In establishing the CBC, the prime minister claimed that “the country must be assured of complete Canadian control of broadcasting from Canadian sources. Without such control, broadcasting can never be the agency by which national consciousness may be fostered.”

A more pithy description was provided by Graham Spry, co-founder of the Canadian Radio League: “The state, or the United States.”

Commissioned by the CBC in 1961, the Massey Lectures were named for governor general Vincent Massey, who in 1949 headed a comprehensive royal commission survey of science, literature, the arts and broadcasting in Canada. The ensuing lecture series aimed to invite a well-known scholar to undertake an original research project, distill it into a series of half-hour radio broadcasts, and render it digestible for the general public.

Over the past five decades, the series has featured some of the most fertile minds and spirits north of the 49th parallel and beyond, including Northrup Frye, Margaret Atwood, L’Arche founder Jean Vanier, technology scholar Ursula Franklin, Martin Luther King, Jr., and theologian (and, happily, my thesis supervisor) Gregory Baum. (In celebration of its 50th birthday, all of the Massey Lectures, save one, are being made available for audio on-demand streaming: http://www.cbc.ca/ideas/masseys/)

Today, the CBC Massey Lectures represent the premier collective intellectual event in Canada, the collaborative fruit of CBC Radio, the House of Anansi Press and Massey College in the University of Toronto. The lectures are sprinkled across university campuses in five cities across Canada, broadcast on CBC Radio One, and simultaneously published by House of Anansi. (This year’s lectures, entitled Winter: Five Windows on the Season, are provided by celebrated New Yorker essayist Adam Gopnik.)

When speaking to colleagues in the United States about the Massey Lectures, they often marvel at such a nation-wide intellectual undertaking, reminding me that nothing like this exists south of the border. The Massey Lectures, along with the CBC which commissioned them, are a unique treasure, the harvest of a venerable and, sadly, threatened tradition of intelligent, civil discourse within a national, rather than a primarily commercial, context.

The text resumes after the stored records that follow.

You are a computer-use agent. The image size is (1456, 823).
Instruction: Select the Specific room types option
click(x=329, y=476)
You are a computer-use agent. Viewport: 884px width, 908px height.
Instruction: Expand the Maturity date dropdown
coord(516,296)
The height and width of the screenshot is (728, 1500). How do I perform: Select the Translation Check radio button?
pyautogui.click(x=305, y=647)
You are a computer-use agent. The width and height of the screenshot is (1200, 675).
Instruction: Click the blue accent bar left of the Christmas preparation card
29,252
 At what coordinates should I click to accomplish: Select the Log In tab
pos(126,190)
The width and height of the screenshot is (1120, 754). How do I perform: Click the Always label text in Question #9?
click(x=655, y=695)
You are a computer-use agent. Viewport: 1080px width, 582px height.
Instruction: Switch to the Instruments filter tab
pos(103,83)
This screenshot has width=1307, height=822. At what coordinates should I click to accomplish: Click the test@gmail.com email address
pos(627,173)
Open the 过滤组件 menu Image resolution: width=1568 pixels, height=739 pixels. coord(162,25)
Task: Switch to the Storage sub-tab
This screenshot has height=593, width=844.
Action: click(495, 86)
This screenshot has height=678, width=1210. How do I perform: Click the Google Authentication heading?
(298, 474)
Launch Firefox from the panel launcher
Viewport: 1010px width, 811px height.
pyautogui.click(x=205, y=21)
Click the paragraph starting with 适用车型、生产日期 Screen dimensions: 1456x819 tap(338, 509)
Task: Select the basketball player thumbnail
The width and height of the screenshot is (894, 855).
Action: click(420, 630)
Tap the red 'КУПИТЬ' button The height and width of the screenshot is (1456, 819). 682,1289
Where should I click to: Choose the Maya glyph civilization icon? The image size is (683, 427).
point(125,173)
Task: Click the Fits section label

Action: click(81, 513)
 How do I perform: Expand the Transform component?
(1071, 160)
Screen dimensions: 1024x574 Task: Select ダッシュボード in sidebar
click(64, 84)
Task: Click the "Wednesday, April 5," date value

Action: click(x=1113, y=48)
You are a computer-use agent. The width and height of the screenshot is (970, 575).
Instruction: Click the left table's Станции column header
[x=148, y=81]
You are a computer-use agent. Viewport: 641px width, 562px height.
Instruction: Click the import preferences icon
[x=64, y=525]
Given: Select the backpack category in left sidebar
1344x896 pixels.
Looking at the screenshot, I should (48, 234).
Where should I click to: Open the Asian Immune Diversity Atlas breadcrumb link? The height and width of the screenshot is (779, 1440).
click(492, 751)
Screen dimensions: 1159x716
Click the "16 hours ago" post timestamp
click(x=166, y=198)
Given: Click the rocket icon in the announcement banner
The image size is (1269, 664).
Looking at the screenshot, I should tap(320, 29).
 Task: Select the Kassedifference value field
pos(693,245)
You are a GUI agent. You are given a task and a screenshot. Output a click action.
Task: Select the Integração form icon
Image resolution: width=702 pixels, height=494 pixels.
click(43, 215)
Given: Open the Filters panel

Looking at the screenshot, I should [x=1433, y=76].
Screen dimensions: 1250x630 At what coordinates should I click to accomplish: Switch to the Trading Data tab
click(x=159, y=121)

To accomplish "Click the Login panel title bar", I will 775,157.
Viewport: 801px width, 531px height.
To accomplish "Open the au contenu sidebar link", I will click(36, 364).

Both the CBC, with its historically insightful documentaries and series programming, such asIdeas and Tapestry, and the Massey Lecture series, with its commitment to publicly accessible scholarship, are not ancillary, but central, to a vibrant Canadian democracy.

As Jurgen Habermas, the famed social theorist linking public discourse and democracy, has argued, if we allow our lives to be “colonized” solely by economic interests, technological concerns and a managerial mindset, we lose the suppleness of spirit and the breadth of thinking to allow the conversation of democracy to continue.

During the current media moment, especially in the U.S., such respectful discourse has become constrained. The rise of a belligerent, deeply partisan Fox network, and the phenomena of “hate radio,” which unabashedly celebrates disdain for people who disagree with the “shock jock,” pose not simply a problem for the media. They present a serious problem for democracy.

That is why this Thanksgiving I give thanks for the long and rich legacies of both the CBC and the Massey Lectures. They remind us that democracy, civility, thoughtfulness, and national identity are not only cousins, but rare and precious guests, who should all be accorded a place of honour at our Thanksgiving feast.

Please pass the mashed potatoes and turn up the CBC; I believe winter is coming on.

Stephen Bede Scharper, a senior fellow of Massey College, is co-editor of The Natural City, forthcoming from University of Toronto Press.